--- BEGIN Material provided ---
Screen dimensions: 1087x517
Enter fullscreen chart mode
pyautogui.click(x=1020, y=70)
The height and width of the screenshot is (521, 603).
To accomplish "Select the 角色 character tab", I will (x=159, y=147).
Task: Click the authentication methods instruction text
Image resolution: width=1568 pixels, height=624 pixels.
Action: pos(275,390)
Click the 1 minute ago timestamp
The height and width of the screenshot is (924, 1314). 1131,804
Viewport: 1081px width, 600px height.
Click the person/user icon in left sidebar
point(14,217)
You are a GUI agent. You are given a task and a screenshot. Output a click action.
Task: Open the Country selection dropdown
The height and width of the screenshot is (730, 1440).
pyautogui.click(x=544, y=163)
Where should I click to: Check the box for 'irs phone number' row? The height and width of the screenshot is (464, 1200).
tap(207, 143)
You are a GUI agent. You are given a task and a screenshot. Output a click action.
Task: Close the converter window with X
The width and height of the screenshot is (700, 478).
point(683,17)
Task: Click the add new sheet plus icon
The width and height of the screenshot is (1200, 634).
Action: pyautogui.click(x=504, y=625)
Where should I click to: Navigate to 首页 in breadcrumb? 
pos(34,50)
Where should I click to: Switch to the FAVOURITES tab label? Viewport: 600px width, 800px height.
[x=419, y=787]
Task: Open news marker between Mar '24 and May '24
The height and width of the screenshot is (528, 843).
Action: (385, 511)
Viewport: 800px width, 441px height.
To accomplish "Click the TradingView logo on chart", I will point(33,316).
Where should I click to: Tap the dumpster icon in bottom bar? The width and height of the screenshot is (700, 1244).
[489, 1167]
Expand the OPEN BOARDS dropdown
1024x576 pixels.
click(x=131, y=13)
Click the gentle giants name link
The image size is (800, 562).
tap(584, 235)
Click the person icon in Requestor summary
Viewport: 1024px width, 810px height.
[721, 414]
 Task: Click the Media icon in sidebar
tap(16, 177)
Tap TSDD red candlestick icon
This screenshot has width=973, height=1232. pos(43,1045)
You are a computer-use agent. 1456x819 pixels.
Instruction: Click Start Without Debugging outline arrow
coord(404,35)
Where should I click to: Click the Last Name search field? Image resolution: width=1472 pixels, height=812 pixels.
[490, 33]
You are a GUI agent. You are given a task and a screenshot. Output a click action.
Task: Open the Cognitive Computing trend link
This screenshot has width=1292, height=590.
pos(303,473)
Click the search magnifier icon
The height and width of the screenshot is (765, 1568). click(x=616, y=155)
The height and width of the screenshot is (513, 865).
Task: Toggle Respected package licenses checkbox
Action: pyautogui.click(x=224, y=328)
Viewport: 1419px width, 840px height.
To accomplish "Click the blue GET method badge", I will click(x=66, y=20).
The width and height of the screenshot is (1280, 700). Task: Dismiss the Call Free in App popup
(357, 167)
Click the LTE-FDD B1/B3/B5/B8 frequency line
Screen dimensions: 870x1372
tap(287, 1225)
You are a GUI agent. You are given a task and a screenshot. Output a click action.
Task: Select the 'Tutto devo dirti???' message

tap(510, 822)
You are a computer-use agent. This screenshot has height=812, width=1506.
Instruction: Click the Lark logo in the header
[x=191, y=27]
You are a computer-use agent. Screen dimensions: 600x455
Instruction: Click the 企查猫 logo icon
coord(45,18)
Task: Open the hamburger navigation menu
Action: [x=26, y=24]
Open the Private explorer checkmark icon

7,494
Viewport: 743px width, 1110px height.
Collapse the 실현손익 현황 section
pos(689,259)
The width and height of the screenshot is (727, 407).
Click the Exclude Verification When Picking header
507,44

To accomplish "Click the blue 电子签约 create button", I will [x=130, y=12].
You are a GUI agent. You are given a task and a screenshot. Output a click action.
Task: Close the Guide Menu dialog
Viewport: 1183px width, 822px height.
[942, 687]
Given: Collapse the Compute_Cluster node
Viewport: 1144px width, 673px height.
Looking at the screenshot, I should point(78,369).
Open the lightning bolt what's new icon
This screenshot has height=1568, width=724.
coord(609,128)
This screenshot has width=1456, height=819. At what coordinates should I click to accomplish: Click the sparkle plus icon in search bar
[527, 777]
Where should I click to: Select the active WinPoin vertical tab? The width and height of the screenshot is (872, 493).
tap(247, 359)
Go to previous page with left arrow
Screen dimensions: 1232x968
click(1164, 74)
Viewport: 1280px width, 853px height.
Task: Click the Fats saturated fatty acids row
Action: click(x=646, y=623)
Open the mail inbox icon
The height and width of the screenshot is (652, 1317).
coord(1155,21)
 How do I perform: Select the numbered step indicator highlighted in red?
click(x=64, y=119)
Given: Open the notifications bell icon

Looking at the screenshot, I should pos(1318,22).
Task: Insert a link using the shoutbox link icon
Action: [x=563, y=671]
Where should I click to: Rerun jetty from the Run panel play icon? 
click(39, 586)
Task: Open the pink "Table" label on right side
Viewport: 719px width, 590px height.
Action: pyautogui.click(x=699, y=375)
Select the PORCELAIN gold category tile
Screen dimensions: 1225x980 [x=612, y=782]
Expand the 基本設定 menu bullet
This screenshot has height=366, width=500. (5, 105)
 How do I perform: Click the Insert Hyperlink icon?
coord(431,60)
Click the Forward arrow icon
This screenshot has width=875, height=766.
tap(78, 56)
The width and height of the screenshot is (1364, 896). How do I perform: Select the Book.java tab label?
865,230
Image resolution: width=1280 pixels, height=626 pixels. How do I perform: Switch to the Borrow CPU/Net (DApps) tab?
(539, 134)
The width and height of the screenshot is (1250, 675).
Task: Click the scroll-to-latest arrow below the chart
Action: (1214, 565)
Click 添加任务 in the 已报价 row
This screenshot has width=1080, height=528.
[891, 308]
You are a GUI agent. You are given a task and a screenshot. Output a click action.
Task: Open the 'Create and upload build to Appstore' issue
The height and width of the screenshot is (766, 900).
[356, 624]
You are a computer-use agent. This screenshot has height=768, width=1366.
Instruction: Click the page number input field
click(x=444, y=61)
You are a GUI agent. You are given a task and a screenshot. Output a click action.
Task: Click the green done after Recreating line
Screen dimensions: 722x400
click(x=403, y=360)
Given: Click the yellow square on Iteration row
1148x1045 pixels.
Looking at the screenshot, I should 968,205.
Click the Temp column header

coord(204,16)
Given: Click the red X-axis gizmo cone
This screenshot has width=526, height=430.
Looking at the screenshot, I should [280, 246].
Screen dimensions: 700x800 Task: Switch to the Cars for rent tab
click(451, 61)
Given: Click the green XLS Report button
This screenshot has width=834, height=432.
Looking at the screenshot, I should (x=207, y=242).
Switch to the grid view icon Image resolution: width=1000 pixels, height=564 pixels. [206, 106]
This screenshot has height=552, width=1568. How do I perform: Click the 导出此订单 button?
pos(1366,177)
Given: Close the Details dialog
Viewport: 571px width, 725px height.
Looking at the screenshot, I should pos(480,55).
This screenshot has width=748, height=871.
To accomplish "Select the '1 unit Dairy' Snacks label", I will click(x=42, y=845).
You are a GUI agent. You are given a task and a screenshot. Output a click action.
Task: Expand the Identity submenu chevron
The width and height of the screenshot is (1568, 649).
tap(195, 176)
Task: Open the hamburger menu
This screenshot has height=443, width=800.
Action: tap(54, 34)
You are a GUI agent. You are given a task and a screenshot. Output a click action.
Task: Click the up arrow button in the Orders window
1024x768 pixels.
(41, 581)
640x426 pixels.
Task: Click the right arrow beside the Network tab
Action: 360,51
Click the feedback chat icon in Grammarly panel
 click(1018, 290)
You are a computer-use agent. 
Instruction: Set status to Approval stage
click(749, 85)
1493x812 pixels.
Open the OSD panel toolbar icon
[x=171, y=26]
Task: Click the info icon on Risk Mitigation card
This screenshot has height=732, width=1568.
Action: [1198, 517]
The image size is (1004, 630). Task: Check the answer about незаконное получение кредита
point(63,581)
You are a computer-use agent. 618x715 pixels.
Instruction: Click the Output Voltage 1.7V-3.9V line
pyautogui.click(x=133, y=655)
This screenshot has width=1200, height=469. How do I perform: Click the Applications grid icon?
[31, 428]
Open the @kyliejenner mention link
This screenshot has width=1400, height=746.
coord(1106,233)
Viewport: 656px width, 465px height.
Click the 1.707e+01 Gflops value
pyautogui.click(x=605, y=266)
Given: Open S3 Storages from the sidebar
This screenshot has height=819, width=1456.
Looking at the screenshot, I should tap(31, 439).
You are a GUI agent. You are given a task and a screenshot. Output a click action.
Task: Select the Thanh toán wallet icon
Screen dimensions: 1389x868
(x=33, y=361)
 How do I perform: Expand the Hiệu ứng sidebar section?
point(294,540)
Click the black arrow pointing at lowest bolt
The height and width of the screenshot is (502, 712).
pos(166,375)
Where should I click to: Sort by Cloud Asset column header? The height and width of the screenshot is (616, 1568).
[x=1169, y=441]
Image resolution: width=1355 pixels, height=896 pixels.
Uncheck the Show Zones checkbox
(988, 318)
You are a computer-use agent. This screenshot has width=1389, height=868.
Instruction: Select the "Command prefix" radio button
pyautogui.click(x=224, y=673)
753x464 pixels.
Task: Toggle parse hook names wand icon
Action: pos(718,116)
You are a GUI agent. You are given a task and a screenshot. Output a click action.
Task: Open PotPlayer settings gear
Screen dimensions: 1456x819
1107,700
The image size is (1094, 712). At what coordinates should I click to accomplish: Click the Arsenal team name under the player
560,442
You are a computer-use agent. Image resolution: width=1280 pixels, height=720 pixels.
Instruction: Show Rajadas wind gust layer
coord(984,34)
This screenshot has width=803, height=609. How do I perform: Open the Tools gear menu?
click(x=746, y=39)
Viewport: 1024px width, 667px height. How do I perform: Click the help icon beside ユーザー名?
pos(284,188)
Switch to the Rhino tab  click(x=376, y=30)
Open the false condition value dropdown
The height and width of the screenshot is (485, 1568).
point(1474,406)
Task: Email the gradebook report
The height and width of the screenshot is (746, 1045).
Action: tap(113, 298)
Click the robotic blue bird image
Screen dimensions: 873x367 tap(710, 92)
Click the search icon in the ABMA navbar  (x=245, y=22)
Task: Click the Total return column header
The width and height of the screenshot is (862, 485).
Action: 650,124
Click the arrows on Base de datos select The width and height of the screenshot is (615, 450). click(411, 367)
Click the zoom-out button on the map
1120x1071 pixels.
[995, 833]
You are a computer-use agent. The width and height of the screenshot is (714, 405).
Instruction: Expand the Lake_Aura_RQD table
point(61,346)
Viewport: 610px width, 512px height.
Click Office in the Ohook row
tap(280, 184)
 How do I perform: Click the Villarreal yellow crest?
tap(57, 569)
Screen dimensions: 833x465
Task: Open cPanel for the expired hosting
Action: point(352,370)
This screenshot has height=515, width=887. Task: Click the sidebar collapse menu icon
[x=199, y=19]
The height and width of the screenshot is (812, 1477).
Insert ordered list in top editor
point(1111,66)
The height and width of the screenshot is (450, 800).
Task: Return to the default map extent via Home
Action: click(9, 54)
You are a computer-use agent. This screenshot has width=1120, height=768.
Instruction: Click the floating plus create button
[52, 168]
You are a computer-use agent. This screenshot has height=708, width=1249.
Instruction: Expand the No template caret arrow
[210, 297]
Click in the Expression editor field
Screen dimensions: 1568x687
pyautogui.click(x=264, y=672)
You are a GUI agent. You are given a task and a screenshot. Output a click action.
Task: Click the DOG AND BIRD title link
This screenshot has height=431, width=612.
--- END Material provided ---
» **Task**
Can you recast the material above, from the line containing "This screenshot has height=552, width=1568." through the line containing "Action: tap(54, 34)" (both ends included), as a Markdown table with the columns Row and Material line, leaving out any blank lines?

» **Result of the task**
| Row | Material line |
|---|---|
| 1 | This screenshot has height=552, width=1568. How do I perform: Click the 导出此订单 button? |
| 2 | pos(1366,177) |
| 3 | Given: Close the Details dialog |
| 4 | Viewport: 571px width, 725px height. |
| 5 | Looking at the screenshot, I should pos(480,55). |
| 6 | This screenshot has width=748, height=871. |
| 7 | To accomplish "Select the '1 unit Dairy' Snacks label", I will click(x=42, y=845). |
| 8 | You are a GUI agent. You are given a task and a screenshot. Output a click action. |
| 9 | Task: Expand the Identity submenu chevron |
| 10 | The width and height of the screenshot is (1568, 649). |
| 11 | tap(195, 176) |
| 12 | Task: Open the hamburger menu |
| 13 | This screenshot has height=443, width=800. |
| 14 | Action: tap(54, 34) |